(Recorded information begins)
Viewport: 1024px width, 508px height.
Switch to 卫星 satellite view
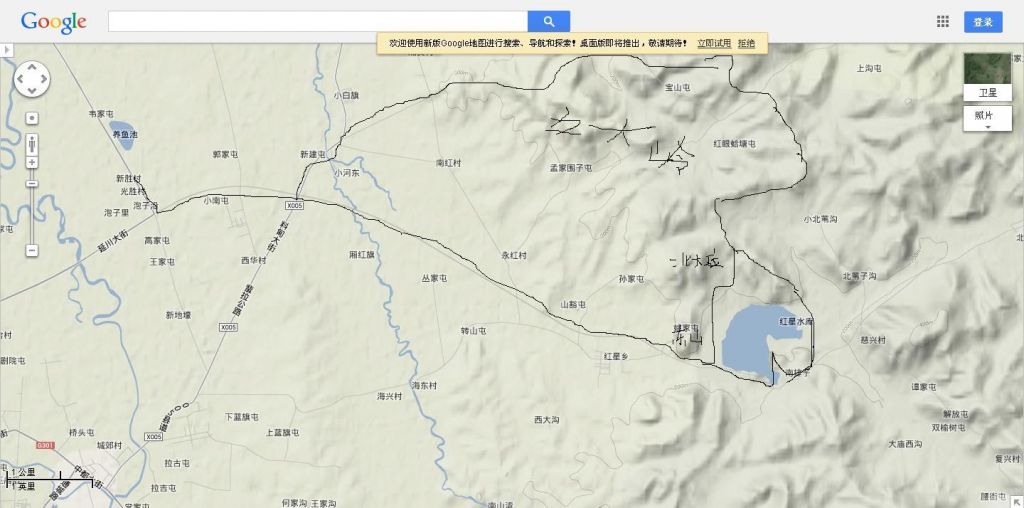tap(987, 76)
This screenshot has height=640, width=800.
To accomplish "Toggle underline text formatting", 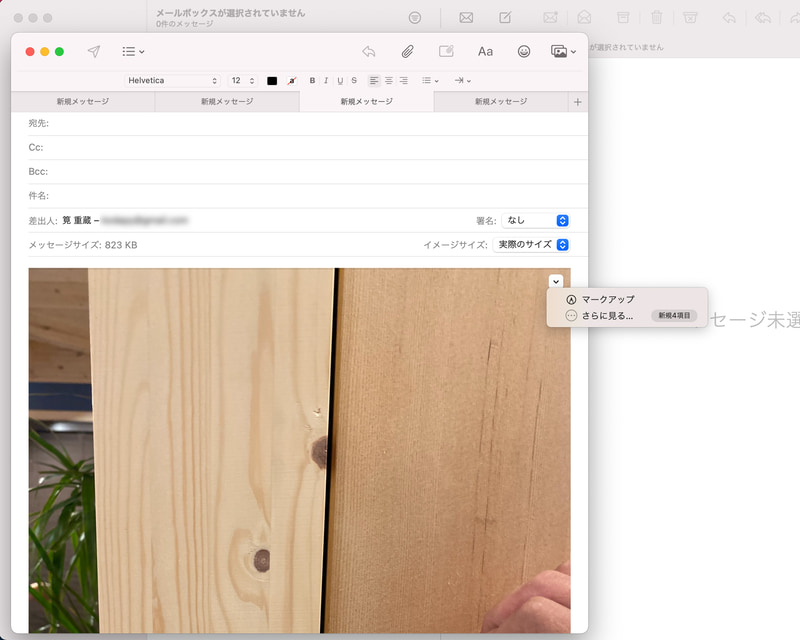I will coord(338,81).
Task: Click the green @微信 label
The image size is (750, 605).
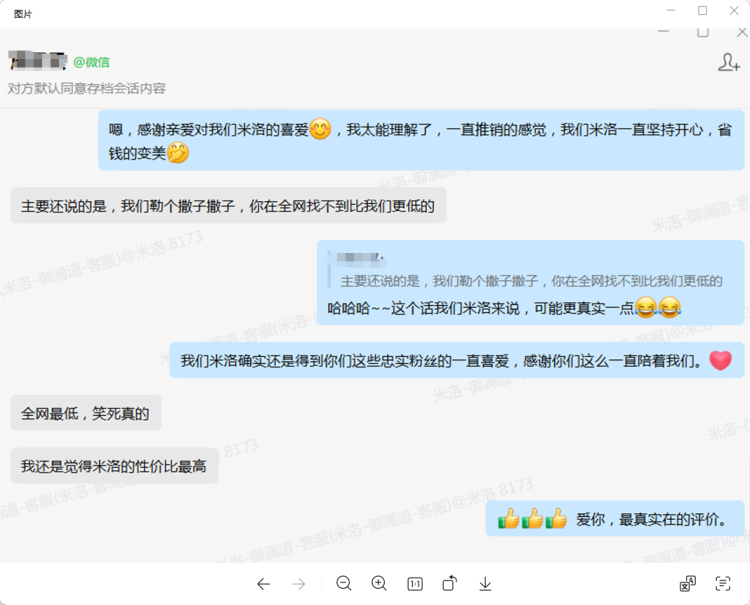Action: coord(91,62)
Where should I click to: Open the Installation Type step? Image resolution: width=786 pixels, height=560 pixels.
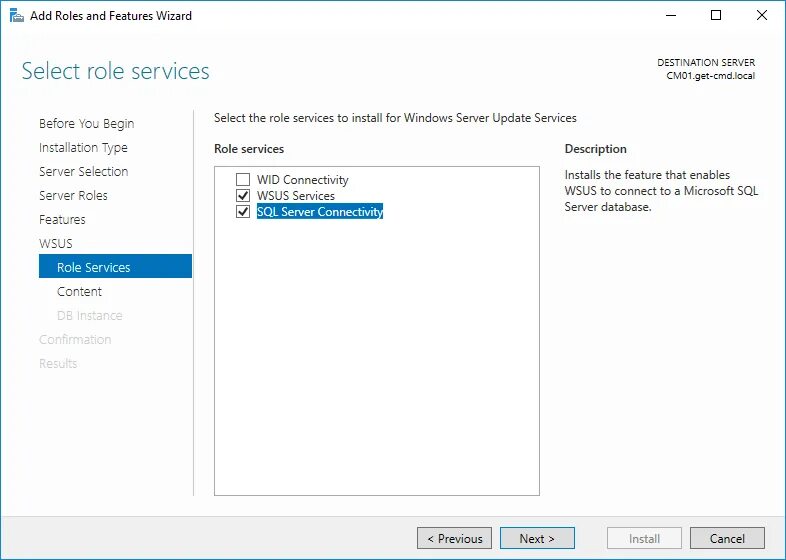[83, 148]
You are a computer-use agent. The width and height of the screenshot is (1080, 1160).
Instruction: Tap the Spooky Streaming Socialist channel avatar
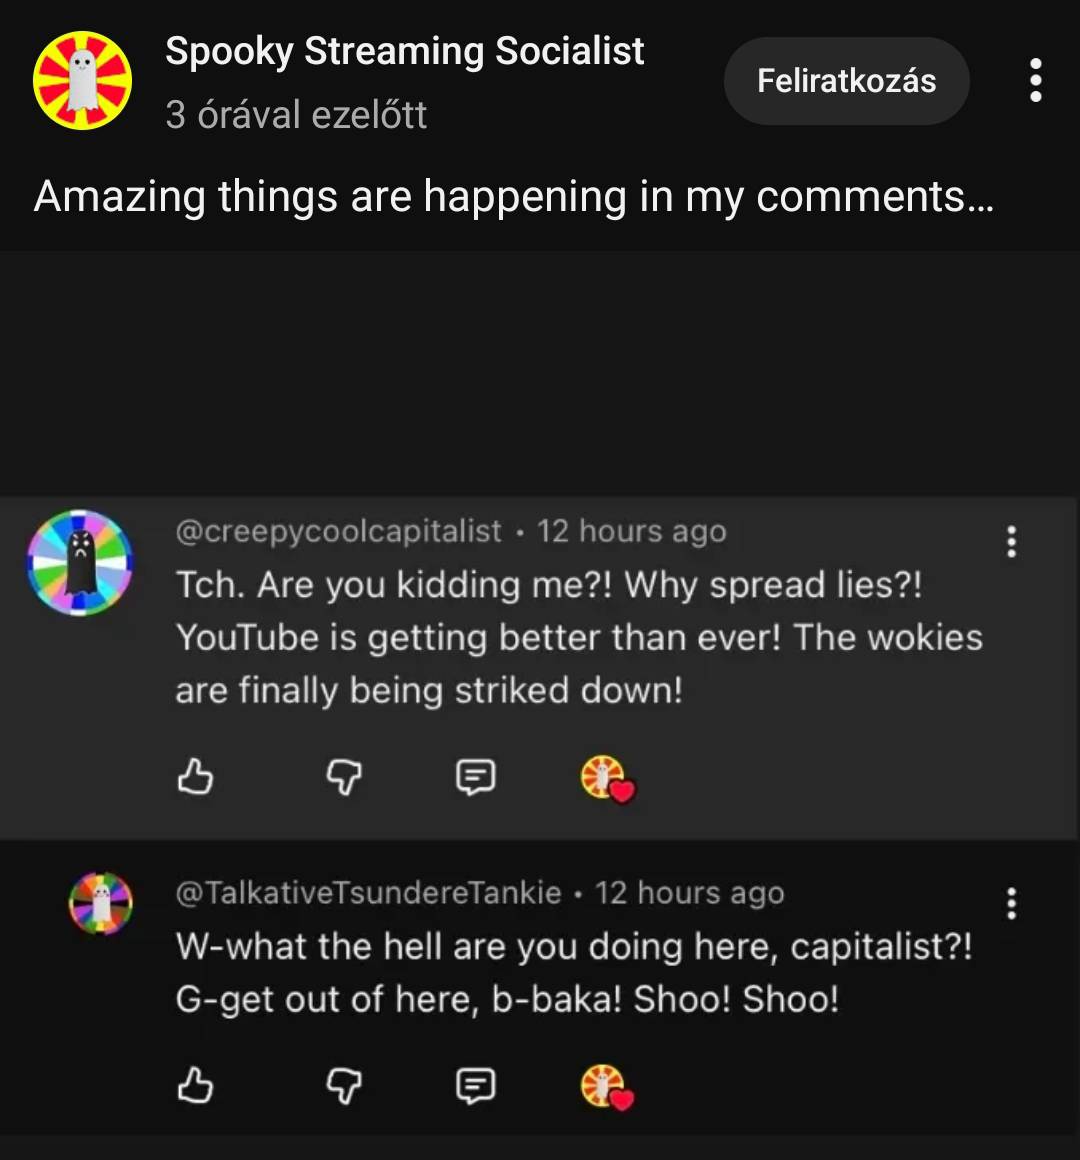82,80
(Recorded information ends)
Activity :: Copy each line from the records above that includes the string "screenshot".

Response area ::
This screenshot has height=640, width=800.
You are a computer-use agent. The width and height of the screenshot is (1080, 1160).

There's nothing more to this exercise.